▶ _Aim of the exercise_:
When you reach the line containing "Given: Switch to the This month tab", start transcribing exactly and continue through the last line of the data, skipping every picture.

⁂

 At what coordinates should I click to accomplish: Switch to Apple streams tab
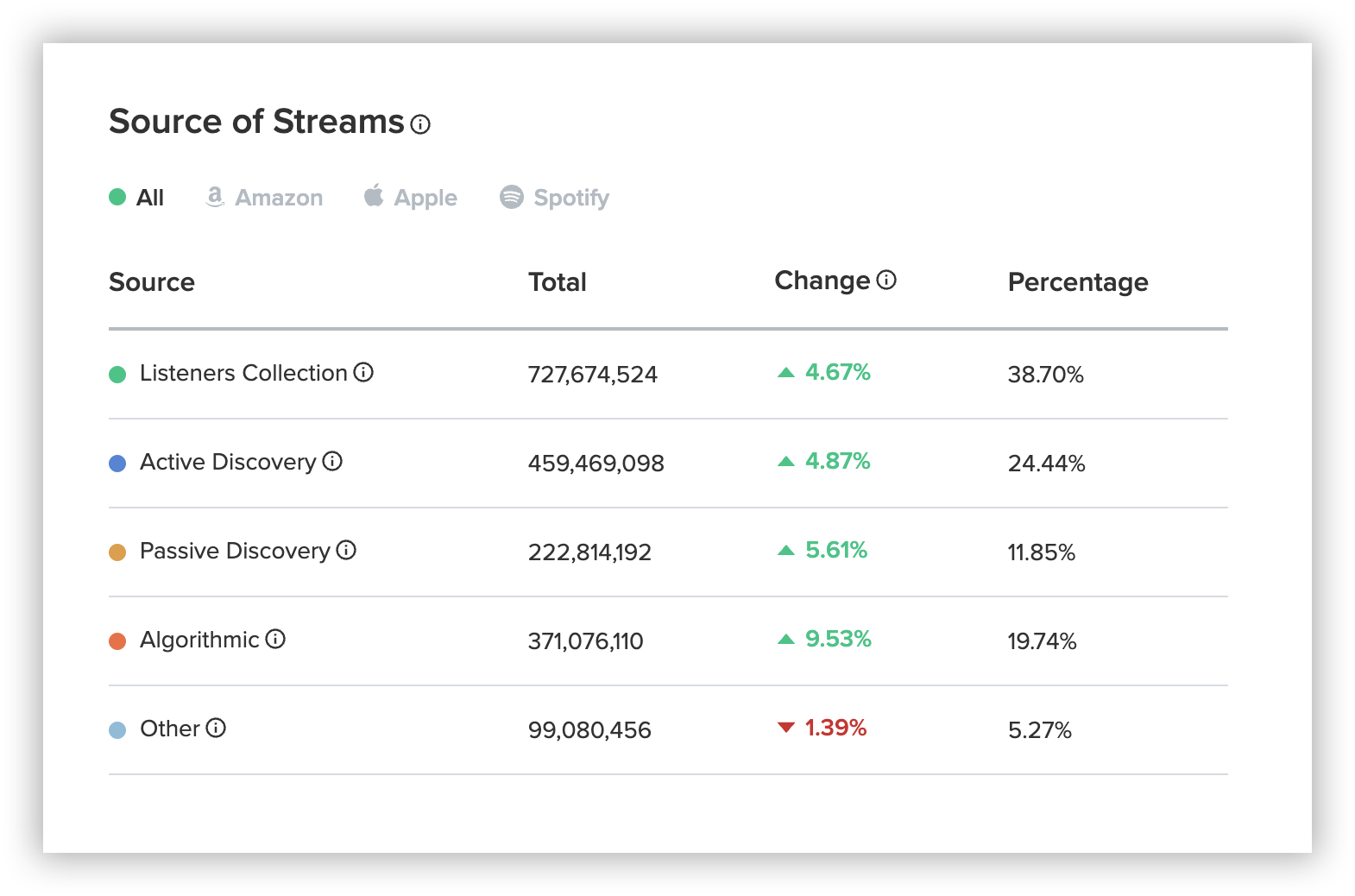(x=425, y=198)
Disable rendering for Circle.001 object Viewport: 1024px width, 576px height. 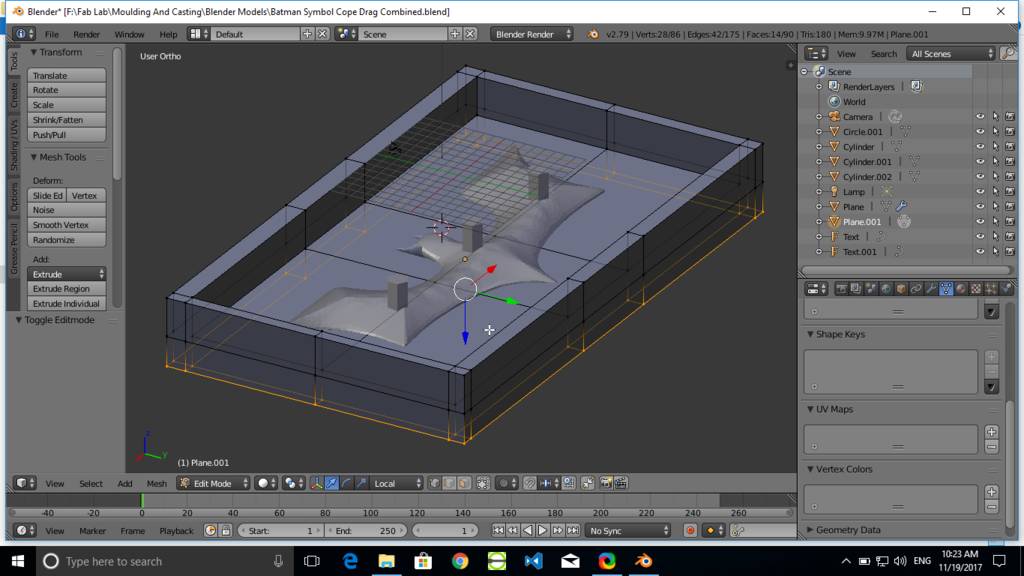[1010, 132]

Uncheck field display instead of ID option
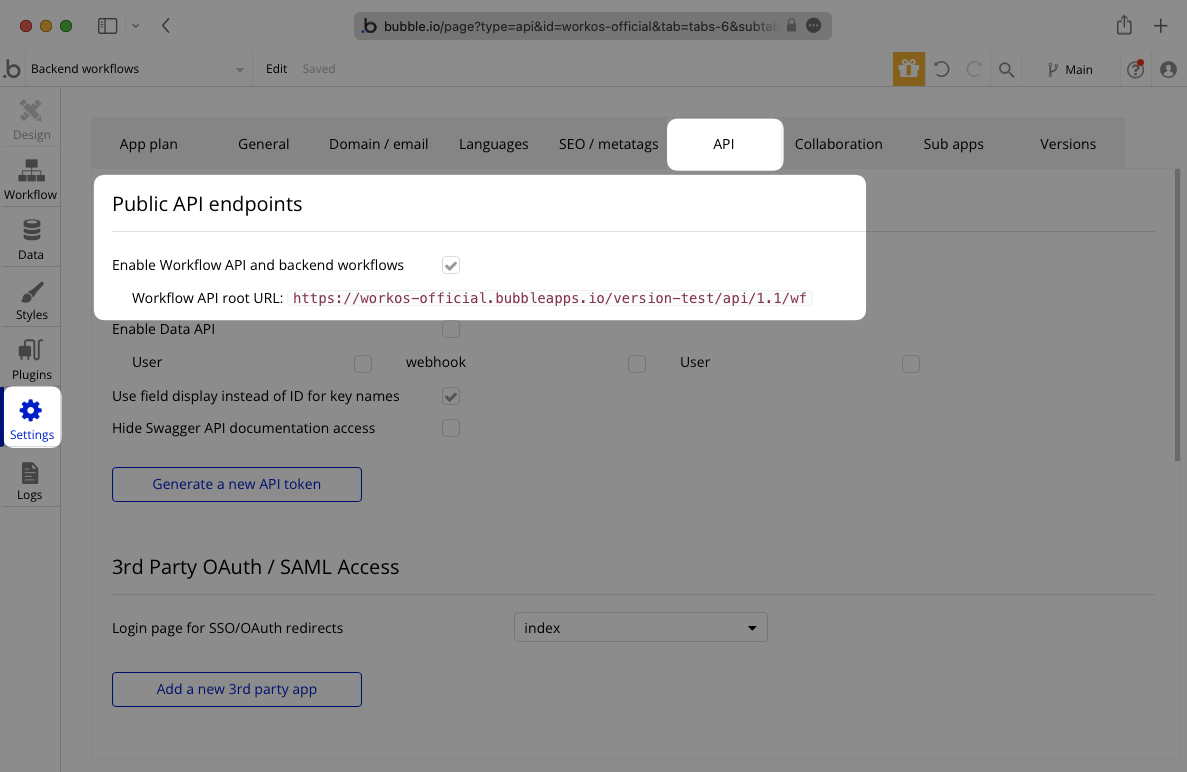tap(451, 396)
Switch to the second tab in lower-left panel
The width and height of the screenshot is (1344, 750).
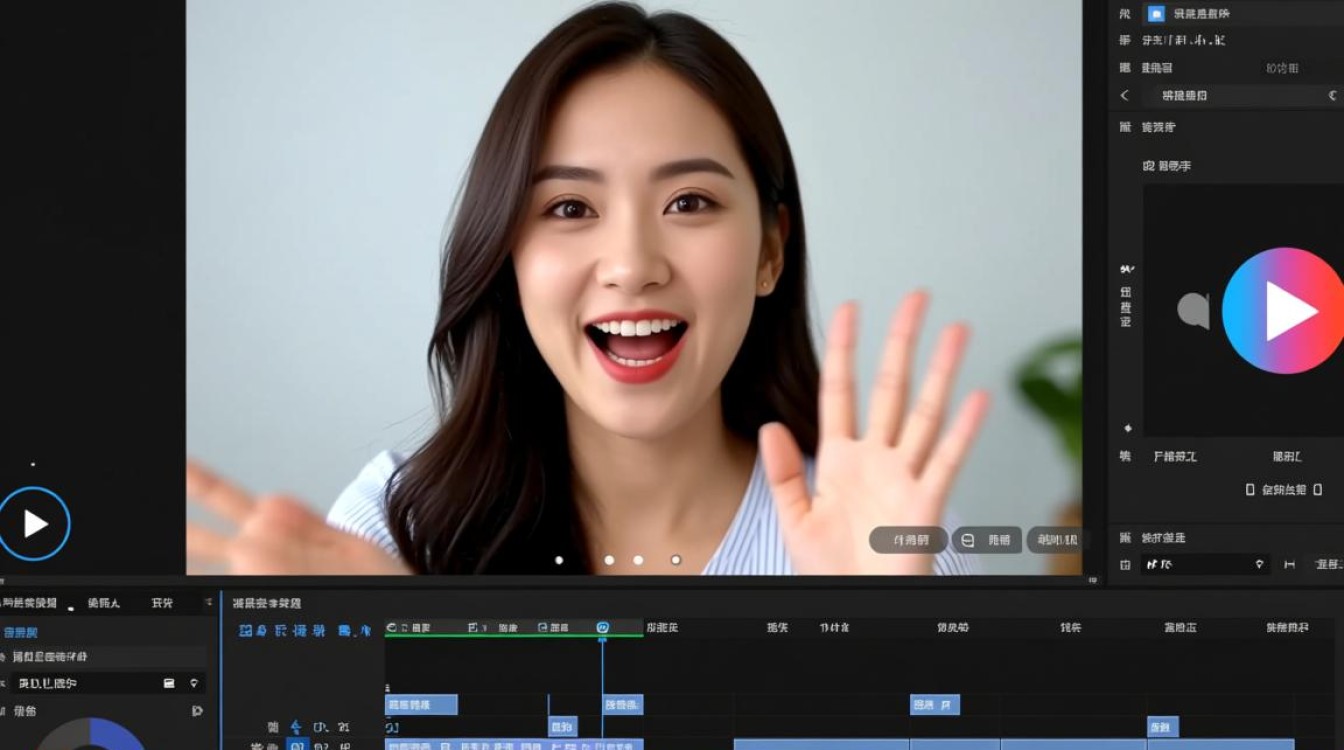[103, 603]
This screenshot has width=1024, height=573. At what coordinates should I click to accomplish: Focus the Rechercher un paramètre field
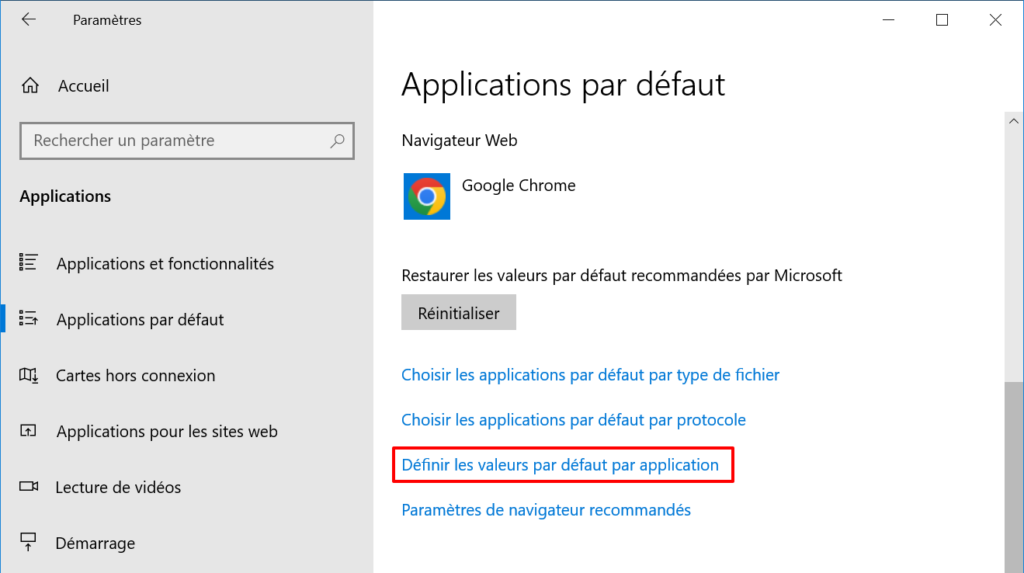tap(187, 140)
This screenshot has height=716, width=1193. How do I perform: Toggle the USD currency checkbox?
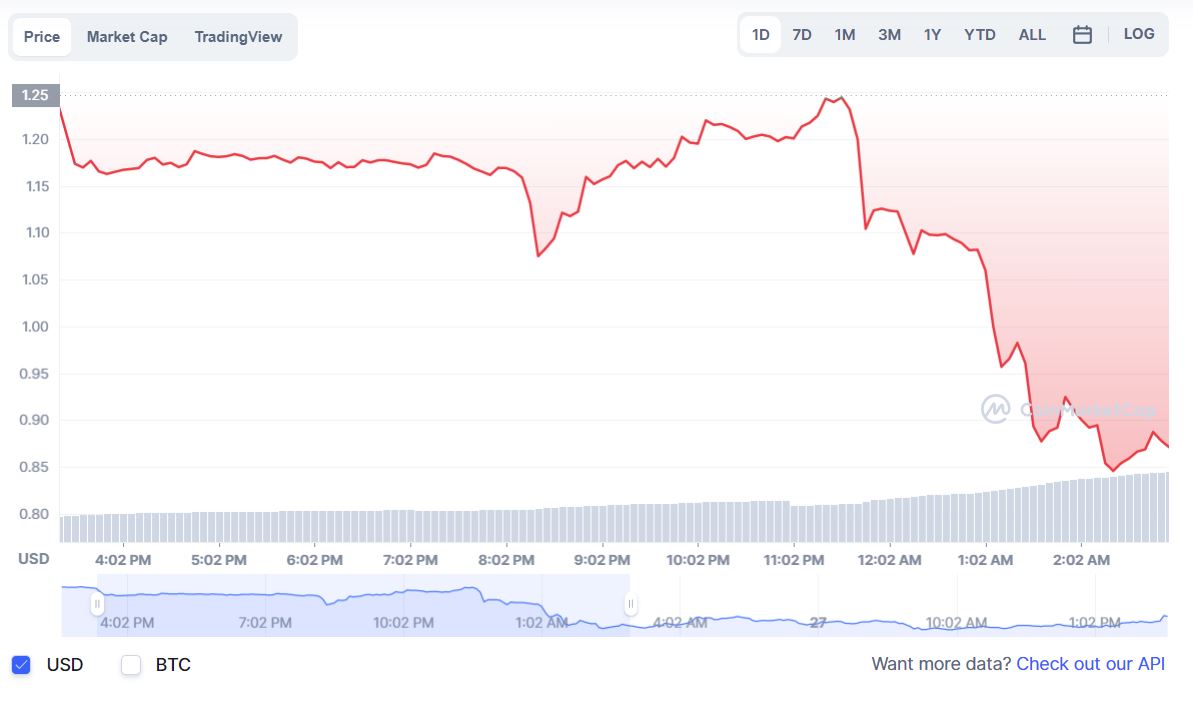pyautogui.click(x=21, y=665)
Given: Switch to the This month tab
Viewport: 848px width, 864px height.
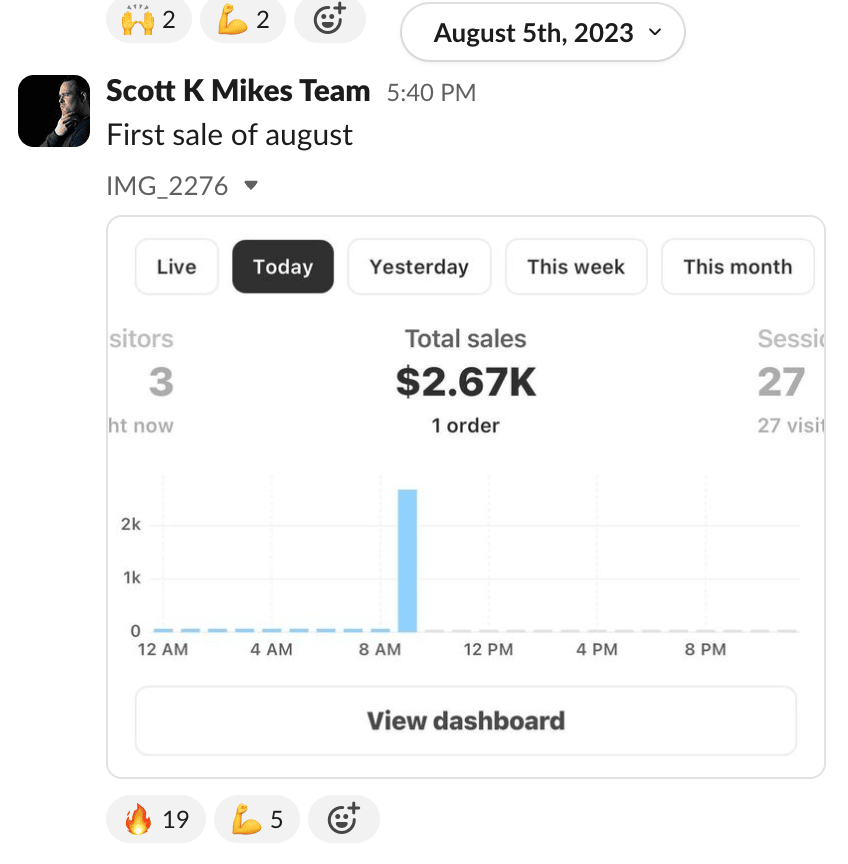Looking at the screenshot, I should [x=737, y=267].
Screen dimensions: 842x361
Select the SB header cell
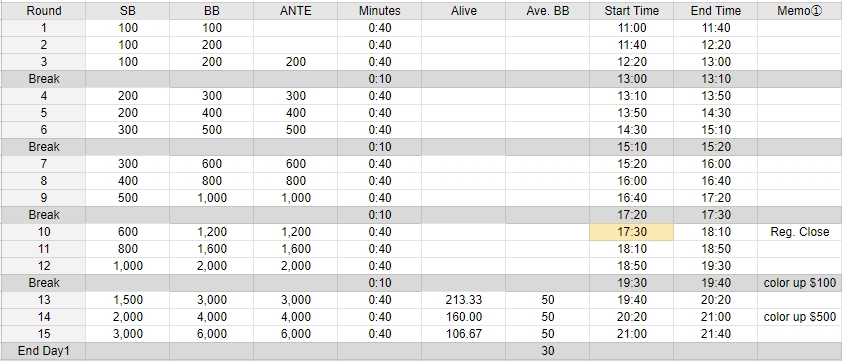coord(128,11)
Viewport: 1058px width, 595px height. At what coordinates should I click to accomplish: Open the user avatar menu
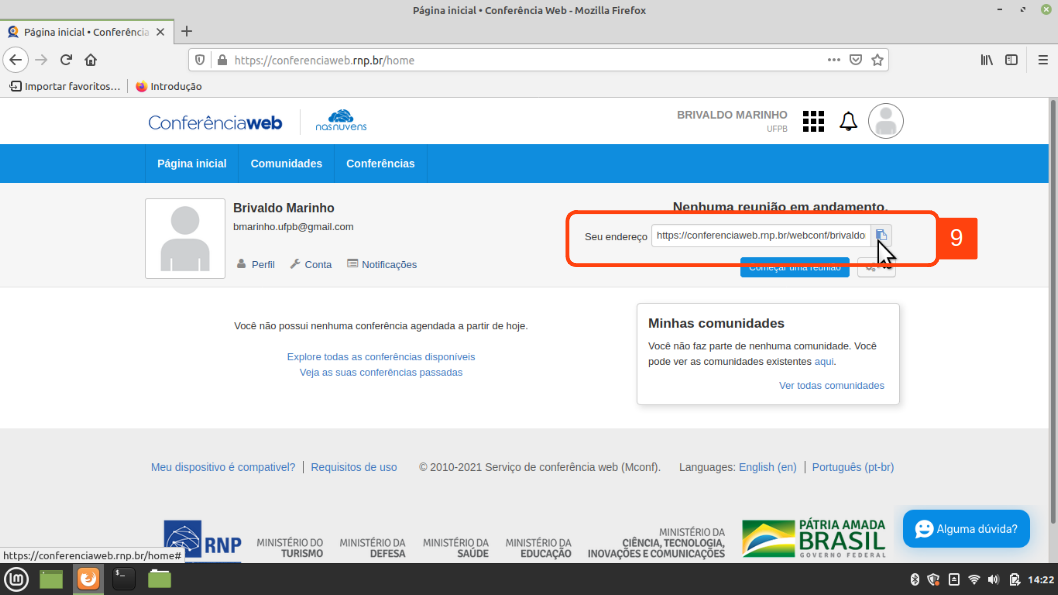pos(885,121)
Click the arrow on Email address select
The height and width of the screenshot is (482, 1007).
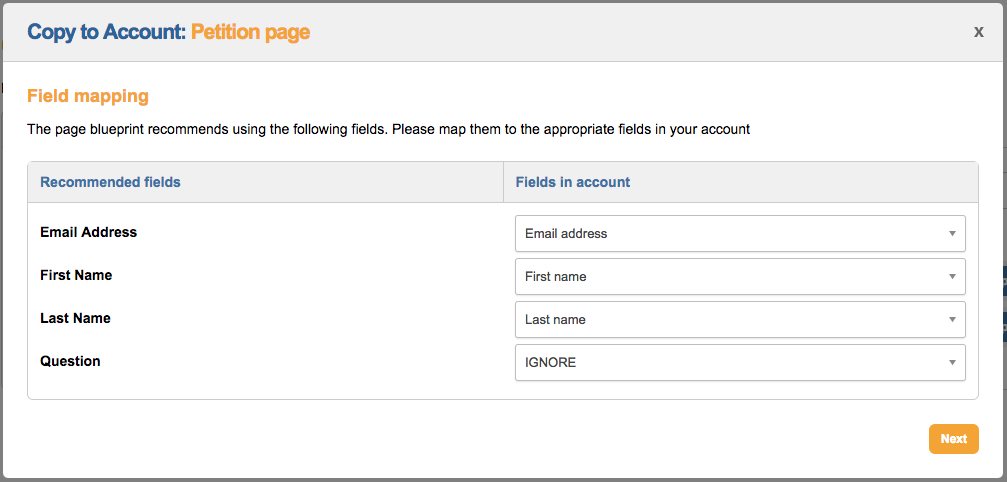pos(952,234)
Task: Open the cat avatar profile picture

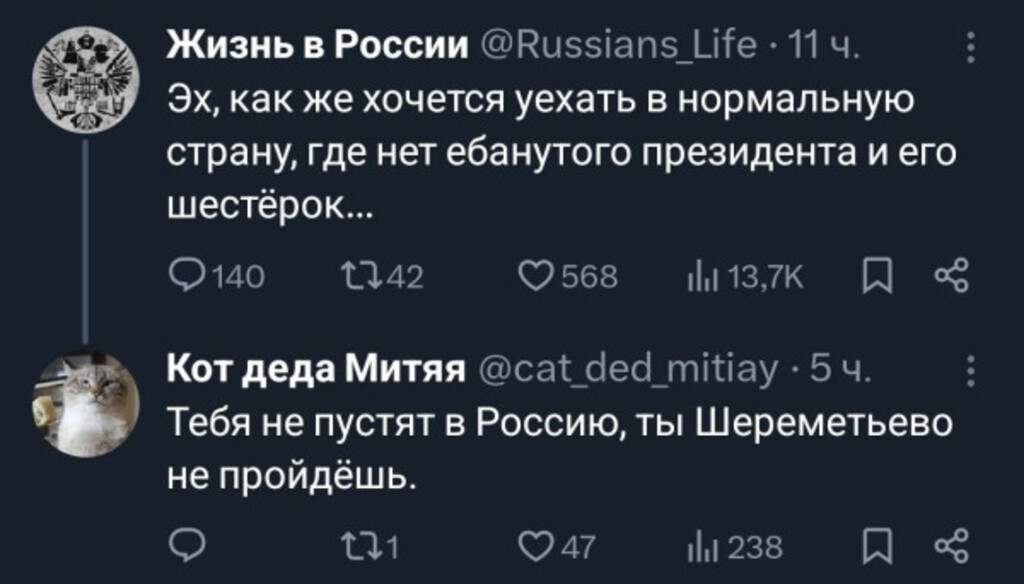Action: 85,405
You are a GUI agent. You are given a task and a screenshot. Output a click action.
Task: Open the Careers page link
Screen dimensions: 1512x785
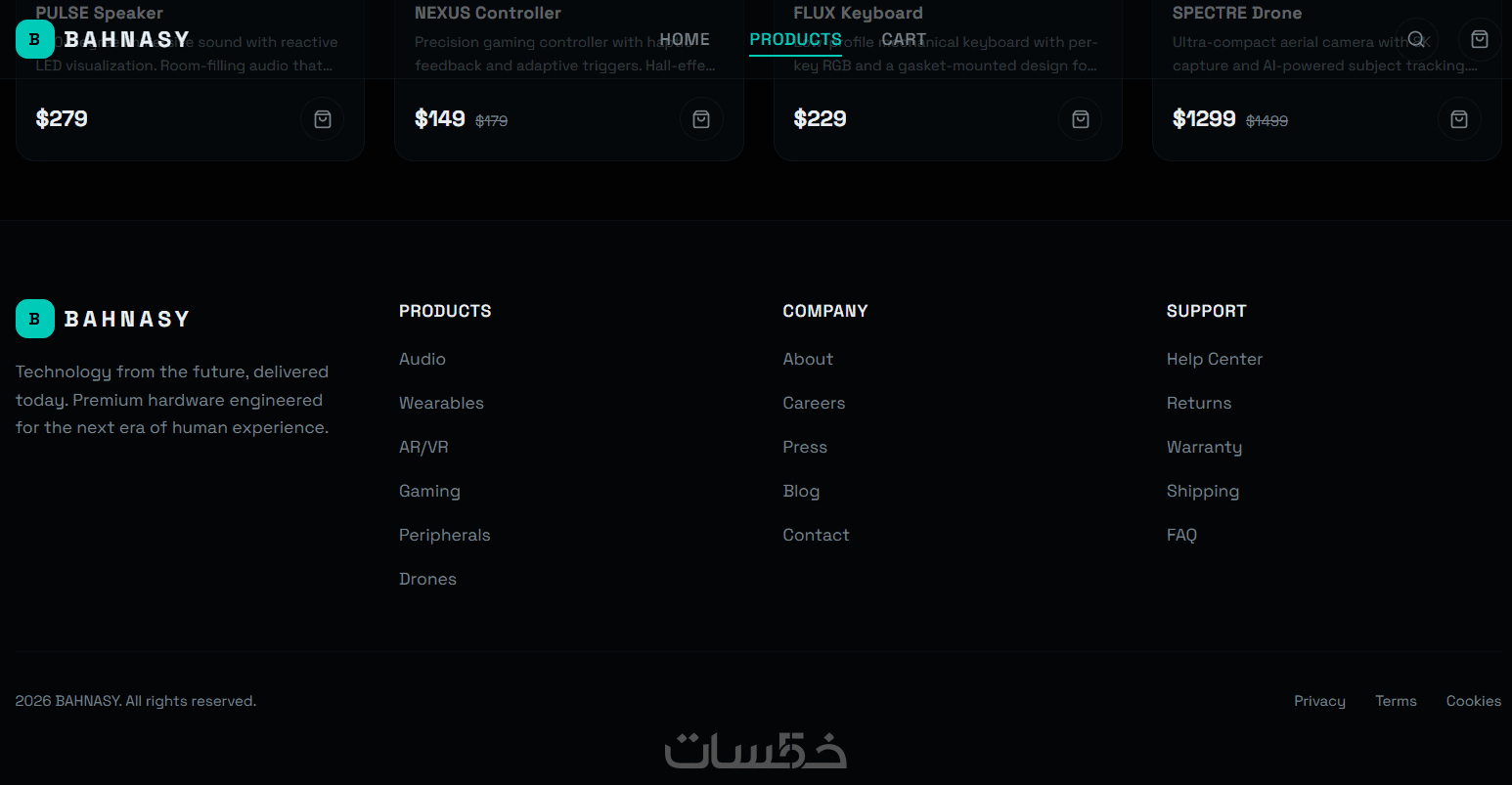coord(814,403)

⁂

▶ _Solution to the exercise_:
Given: Switch to the This month tab
Viewport: 848px width, 864px height.
Looking at the screenshot, I should [x=737, y=267].
Screen dimensions: 842x361
Select the SB header cell
coord(128,11)
Viewport: 1058px width, 595px height. At what coordinates should I click to accomplish: Open the user avatar menu
pos(885,121)
Click the arrow on Email address select
The height and width of the screenshot is (482, 1007).
pos(952,234)
Task: Open the cat avatar profile picture

Action: 85,405
You are a GUI agent. You are given a task and a screenshot. Output a click action.
Task: Open the Careers page link
Screen dimensions: 1512x785
coord(814,403)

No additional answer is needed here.